**What the exercise asks**
Copy each of the following lines word for word, keeping every character and all the spacing unchanged.

## START Material provided

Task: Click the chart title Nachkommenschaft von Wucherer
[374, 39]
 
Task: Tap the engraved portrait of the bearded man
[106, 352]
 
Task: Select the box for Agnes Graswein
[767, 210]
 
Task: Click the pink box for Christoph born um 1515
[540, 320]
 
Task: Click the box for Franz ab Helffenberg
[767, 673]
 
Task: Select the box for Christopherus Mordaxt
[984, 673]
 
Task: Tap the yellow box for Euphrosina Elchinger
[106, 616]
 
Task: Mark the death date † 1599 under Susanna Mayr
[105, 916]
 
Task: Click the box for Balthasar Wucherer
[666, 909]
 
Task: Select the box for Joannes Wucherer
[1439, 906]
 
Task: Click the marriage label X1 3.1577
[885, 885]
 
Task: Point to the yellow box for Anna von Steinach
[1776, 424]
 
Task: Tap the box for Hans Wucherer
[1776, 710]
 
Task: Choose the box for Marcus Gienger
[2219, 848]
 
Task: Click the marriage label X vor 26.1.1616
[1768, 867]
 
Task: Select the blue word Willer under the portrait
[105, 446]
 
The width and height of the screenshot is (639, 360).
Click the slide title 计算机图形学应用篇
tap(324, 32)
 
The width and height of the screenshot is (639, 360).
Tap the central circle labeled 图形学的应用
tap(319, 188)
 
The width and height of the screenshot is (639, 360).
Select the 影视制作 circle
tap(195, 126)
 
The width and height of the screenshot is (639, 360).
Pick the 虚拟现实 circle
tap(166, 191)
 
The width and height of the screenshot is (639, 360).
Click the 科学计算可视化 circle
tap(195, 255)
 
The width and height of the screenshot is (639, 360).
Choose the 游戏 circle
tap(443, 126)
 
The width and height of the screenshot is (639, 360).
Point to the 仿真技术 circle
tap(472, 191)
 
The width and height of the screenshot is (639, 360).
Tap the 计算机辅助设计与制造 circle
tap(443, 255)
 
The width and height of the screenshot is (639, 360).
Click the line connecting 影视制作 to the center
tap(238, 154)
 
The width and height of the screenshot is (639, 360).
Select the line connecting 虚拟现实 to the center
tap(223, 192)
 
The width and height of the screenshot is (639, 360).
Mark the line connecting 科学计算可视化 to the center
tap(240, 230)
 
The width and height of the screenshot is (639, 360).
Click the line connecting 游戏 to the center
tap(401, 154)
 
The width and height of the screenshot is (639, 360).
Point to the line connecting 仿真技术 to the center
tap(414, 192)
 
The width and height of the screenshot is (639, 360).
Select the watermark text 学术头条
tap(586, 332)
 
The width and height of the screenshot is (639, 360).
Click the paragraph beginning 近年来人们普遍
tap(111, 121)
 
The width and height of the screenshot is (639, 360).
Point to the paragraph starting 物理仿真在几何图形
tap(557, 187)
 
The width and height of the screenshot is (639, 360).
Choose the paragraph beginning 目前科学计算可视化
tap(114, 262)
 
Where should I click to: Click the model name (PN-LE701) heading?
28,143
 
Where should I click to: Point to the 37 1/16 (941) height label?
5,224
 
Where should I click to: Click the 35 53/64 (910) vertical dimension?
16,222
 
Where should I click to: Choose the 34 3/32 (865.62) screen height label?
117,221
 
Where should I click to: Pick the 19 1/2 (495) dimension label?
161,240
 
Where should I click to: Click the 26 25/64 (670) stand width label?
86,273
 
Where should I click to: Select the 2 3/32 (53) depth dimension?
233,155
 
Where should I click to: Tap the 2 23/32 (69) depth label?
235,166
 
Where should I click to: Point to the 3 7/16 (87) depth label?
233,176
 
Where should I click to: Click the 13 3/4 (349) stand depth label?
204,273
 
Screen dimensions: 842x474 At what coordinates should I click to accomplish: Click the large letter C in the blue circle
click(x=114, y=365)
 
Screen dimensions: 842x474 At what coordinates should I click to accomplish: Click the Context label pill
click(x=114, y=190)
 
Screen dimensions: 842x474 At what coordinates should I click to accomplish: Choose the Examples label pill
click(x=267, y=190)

## END Material provided

**Answer for the task**
Task: Click the chart title Nachkommenschaft von Wucherer
[374, 39]
 
Task: Tap the engraved portrait of the bearded man
[106, 352]
 
Task: Select the box for Agnes Graswein
[767, 210]
 
Task: Click the pink box for Christoph born um 1515
[540, 320]
 
Task: Click the box for Franz ab Helffenberg
[767, 673]
 
Task: Select the box for Christopherus Mordaxt
[984, 673]
 
Task: Tap the yellow box for Euphrosina Elchinger
[106, 616]
 
Task: Mark the death date † 1599 under Susanna Mayr
[105, 916]
 
Task: Click the box for Balthasar Wucherer
[666, 909]
 
Task: Select the box for Joannes Wucherer
[1439, 906]
 
Task: Click the marriage label X1 3.1577
[885, 885]
 
Task: Point to the yellow box for Anna von Steinach
[1776, 424]
 
Task: Tap the box for Hans Wucherer
[1776, 710]
 
Task: Choose the box for Marcus Gienger
[2219, 848]
 
Task: Click the marriage label X vor 26.1.1616
[1768, 867]
 
Task: Select the blue word Willer under the portrait
[105, 446]
 
The width and height of the screenshot is (639, 360).
Click the slide title 计算机图形学应用篇
tap(324, 32)
 
The width and height of the screenshot is (639, 360).
Tap the central circle labeled 图形学的应用
tap(319, 188)
 
The width and height of the screenshot is (639, 360).
Select the 影视制作 circle
tap(195, 126)
 
The width and height of the screenshot is (639, 360).
Pick the 虚拟现实 circle
tap(166, 191)
 
The width and height of the screenshot is (639, 360).
Click the 科学计算可视化 circle
tap(195, 255)
 
The width and height of the screenshot is (639, 360).
Choose the 游戏 circle
tap(443, 126)
 
The width and height of the screenshot is (639, 360).
Point to the 仿真技术 circle
tap(472, 191)
 
The width and height of the screenshot is (639, 360).
Tap the 计算机辅助设计与制造 circle
tap(443, 255)
 
The width and height of the screenshot is (639, 360).
Click the line connecting 影视制作 to the center
tap(238, 154)
 
The width and height of the screenshot is (639, 360).
Select the line connecting 虚拟现实 to the center
tap(223, 192)
 
The width and height of the screenshot is (639, 360).
Mark the line connecting 科学计算可视化 to the center
tap(240, 230)
 
The width and height of the screenshot is (639, 360).
Click the line connecting 游戏 to the center
tap(401, 154)
 
The width and height of the screenshot is (639, 360).
Point to the line connecting 仿真技术 to the center
tap(414, 192)
 
The width and height of the screenshot is (639, 360).
Select the watermark text 学术头条
tap(586, 332)
 
The width and height of the screenshot is (639, 360).
Click the paragraph beginning 近年来人们普遍
tap(111, 121)
 
The width and height of the screenshot is (639, 360).
Point to the paragraph starting 物理仿真在几何图形
tap(557, 187)
 
The width and height of the screenshot is (639, 360).
Choose the paragraph beginning 目前科学计算可视化
tap(114, 262)
 
Where should I click to: Click the model name (PN-LE701) heading?
28,143
 
Where should I click to: Point to the 37 1/16 (941) height label?
5,224
 
Where should I click to: Click the 35 53/64 (910) vertical dimension?
16,222
 
Where should I click to: Choose the 34 3/32 (865.62) screen height label?
117,221
 
Where should I click to: Pick the 19 1/2 (495) dimension label?
161,240
 
Where should I click to: Click the 26 25/64 (670) stand width label?
86,273
 
Where should I click to: Select the 2 3/32 (53) depth dimension?
233,155
 
Where should I click to: Tap the 2 23/32 (69) depth label?
235,166
 
Where should I click to: Point to the 3 7/16 (87) depth label?
233,176
 
Where should I click to: Click the 13 3/4 (349) stand depth label?
204,273
 
Screen dimensions: 842x474 At what coordinates should I click to accomplish: Click the large letter C in the blue circle
click(x=114, y=365)
 
Screen dimensions: 842x474 At what coordinates should I click to accomplish: Click the Context label pill
click(x=114, y=190)
 
Screen dimensions: 842x474 At what coordinates should I click to accomplish: Choose the Examples label pill
click(x=267, y=190)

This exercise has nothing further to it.